Recorded data =

[Start of Attachment]

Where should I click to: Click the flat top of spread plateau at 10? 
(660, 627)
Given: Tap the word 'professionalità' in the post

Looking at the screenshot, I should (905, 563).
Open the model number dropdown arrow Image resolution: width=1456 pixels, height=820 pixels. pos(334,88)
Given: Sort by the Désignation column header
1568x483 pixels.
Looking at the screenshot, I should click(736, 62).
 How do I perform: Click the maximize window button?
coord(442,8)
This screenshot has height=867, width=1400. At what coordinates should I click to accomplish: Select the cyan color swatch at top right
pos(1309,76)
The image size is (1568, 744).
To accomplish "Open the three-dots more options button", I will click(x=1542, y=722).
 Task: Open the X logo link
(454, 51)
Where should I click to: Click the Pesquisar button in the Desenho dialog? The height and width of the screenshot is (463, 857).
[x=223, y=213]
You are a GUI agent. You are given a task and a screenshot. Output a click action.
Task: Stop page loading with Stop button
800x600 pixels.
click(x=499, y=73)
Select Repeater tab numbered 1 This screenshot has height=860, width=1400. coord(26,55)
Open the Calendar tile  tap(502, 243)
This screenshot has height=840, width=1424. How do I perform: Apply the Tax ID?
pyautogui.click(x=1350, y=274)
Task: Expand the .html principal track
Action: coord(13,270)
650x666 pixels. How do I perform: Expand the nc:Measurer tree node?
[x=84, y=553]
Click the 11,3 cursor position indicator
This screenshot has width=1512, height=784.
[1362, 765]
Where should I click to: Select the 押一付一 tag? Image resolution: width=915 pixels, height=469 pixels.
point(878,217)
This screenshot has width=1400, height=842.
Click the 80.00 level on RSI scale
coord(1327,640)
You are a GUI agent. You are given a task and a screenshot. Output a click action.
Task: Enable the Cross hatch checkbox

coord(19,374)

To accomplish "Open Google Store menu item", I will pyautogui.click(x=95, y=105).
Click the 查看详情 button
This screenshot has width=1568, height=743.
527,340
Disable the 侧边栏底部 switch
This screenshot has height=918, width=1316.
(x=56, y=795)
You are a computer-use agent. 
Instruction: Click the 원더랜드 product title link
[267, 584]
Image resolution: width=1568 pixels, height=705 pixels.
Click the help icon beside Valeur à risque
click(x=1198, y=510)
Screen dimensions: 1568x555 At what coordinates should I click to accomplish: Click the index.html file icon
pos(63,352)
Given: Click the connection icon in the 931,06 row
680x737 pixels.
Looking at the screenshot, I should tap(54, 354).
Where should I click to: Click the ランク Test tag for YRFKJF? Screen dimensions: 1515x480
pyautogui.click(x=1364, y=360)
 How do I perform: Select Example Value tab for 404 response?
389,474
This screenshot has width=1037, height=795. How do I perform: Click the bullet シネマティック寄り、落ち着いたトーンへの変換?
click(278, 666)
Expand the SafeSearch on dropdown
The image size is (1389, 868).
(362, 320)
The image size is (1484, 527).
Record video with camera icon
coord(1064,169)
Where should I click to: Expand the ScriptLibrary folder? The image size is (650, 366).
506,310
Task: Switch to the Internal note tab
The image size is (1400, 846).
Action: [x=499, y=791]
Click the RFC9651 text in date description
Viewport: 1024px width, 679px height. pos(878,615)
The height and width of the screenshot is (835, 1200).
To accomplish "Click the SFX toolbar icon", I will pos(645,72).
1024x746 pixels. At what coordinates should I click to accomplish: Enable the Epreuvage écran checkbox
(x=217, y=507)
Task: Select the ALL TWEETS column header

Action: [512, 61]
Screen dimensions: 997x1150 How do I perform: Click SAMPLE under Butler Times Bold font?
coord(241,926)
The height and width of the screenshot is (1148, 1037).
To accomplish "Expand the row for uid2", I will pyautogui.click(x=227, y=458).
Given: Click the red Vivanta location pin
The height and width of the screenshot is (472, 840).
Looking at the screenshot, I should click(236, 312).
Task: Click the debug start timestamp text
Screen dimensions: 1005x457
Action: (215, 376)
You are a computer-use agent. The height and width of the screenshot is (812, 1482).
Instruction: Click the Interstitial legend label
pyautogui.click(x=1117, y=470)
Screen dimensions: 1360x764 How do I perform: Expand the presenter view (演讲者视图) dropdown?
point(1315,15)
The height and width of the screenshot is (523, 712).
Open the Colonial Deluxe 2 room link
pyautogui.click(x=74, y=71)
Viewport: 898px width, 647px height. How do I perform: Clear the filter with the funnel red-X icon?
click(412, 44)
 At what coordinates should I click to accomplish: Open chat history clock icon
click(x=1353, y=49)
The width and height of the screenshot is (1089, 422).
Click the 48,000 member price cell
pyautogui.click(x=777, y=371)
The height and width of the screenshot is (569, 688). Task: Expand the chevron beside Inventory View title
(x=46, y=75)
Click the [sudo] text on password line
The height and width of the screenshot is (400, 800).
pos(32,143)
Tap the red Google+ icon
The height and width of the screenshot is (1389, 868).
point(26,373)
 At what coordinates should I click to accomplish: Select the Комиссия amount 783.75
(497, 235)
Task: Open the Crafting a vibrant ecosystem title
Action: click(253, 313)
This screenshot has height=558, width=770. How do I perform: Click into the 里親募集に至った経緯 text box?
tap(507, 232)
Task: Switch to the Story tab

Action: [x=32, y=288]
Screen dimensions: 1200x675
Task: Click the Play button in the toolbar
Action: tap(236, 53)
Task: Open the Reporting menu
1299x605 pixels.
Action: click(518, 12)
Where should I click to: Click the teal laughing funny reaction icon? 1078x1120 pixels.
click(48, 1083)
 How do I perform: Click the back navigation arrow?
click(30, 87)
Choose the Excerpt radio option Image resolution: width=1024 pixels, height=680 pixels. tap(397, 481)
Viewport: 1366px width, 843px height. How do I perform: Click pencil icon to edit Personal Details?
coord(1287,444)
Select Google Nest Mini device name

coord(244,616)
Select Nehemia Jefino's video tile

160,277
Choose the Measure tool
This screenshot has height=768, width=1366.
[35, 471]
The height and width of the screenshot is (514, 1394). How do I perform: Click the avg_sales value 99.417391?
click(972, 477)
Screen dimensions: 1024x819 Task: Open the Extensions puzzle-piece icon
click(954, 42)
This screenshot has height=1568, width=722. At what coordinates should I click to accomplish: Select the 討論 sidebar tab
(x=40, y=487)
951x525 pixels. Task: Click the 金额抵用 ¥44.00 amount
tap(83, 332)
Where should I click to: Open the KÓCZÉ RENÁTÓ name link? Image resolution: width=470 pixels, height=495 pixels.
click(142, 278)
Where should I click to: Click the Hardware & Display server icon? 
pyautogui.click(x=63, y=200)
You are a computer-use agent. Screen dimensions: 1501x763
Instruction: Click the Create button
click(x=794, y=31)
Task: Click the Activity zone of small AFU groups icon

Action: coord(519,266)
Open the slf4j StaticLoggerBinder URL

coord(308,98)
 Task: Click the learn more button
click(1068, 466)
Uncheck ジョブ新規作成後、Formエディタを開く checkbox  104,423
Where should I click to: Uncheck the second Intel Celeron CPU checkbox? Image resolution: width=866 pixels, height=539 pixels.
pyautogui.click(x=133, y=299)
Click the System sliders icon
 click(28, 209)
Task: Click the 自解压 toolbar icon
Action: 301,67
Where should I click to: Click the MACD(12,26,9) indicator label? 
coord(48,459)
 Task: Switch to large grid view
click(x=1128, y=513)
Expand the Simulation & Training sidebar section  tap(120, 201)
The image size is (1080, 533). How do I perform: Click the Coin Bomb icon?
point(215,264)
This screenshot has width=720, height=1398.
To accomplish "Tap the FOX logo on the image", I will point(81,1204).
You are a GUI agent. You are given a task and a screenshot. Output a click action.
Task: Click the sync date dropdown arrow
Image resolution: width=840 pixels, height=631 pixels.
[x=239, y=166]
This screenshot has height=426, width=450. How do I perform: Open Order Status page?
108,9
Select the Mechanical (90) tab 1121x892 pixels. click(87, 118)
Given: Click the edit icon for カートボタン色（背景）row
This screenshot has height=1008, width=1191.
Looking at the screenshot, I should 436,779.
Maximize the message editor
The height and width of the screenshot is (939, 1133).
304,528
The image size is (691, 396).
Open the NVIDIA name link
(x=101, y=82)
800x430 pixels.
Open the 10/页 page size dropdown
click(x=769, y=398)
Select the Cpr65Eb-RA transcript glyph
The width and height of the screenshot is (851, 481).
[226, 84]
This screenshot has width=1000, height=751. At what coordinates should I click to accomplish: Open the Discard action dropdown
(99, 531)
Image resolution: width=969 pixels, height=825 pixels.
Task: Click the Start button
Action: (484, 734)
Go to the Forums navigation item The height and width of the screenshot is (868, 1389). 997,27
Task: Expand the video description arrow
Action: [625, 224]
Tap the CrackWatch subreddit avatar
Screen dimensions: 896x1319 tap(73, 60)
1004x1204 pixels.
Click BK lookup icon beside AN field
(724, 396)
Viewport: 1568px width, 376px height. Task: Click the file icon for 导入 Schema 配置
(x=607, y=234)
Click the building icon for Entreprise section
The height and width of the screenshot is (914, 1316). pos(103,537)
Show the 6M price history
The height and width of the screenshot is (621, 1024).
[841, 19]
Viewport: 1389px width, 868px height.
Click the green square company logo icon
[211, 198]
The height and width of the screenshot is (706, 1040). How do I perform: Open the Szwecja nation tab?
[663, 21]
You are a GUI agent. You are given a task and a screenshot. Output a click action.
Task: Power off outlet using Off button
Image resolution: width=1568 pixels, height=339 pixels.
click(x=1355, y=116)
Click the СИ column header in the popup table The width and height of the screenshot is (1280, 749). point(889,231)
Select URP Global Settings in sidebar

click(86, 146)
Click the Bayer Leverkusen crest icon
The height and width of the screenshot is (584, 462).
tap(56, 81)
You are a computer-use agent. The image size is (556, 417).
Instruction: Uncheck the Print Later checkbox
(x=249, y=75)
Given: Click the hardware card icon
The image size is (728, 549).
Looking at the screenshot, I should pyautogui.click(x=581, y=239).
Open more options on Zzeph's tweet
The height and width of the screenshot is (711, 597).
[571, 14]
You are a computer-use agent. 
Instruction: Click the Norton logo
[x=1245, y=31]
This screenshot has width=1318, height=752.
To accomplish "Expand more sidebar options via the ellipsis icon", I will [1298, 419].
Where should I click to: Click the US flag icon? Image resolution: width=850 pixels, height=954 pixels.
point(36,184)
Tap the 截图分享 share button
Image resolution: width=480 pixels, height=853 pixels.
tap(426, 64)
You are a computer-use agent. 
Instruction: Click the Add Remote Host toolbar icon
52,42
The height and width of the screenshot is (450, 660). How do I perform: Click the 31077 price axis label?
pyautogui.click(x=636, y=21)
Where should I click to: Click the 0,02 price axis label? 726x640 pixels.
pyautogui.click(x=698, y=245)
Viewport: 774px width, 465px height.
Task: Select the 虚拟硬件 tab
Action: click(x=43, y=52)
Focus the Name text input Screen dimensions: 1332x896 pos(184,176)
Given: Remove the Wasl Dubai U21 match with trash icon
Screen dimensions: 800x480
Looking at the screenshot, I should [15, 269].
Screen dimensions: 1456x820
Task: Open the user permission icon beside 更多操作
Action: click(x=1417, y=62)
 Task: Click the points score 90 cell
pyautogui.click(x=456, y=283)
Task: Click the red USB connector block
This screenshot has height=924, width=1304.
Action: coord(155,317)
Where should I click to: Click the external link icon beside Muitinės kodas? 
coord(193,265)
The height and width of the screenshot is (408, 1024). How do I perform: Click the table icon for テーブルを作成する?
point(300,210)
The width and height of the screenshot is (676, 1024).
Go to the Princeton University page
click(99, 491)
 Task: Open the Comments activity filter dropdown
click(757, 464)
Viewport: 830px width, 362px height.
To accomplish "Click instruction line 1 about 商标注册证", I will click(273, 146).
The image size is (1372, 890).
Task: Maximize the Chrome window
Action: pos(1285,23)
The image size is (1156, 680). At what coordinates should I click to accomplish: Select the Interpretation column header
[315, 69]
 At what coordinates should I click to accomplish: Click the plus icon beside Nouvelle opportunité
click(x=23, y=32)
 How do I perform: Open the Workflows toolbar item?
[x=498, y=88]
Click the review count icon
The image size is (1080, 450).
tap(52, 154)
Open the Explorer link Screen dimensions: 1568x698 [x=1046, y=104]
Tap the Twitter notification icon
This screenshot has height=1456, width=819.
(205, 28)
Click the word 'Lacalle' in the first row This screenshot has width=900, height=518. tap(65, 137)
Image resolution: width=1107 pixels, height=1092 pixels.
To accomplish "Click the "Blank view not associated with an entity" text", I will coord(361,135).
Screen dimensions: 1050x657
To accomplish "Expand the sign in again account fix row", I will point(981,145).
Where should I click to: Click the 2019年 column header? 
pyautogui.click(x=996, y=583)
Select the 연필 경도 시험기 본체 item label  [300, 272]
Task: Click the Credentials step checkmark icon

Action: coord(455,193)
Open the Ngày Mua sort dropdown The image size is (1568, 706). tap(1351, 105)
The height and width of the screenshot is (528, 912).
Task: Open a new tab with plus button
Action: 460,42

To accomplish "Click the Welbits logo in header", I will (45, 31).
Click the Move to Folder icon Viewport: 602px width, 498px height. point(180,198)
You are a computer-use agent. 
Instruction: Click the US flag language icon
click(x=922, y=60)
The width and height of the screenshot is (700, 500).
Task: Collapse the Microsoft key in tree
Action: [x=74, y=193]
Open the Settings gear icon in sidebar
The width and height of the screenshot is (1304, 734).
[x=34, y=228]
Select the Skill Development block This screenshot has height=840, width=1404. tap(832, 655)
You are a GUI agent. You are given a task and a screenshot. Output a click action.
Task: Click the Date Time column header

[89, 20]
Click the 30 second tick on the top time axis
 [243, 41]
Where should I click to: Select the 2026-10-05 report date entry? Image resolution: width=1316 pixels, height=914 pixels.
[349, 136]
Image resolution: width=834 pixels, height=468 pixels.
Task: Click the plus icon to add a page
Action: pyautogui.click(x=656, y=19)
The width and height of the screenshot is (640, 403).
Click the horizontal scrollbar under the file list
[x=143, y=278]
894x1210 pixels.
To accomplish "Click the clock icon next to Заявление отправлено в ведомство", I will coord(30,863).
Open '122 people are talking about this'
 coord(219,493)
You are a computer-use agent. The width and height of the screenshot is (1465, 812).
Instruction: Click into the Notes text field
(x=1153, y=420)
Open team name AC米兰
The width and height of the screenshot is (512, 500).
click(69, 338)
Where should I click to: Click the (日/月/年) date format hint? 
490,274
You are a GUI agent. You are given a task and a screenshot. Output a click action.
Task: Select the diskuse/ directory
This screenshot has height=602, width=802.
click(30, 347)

[End of Attachment]

Aim of the task = From the records above, transcribe without alteration every line from the one with "Open the Explorer" to the one with "Screen dimensions: 1050x657", inclusive.

Response to the exercise =
Open the Explorer link Screen dimensions: 1568x698 [x=1046, y=104]
Tap the Twitter notification icon
This screenshot has height=1456, width=819.
(205, 28)
Click the word 'Lacalle' in the first row This screenshot has width=900, height=518. tap(65, 137)
Image resolution: width=1107 pixels, height=1092 pixels.
To accomplish "Click the "Blank view not associated with an entity" text", I will coord(361,135).
Screen dimensions: 1050x657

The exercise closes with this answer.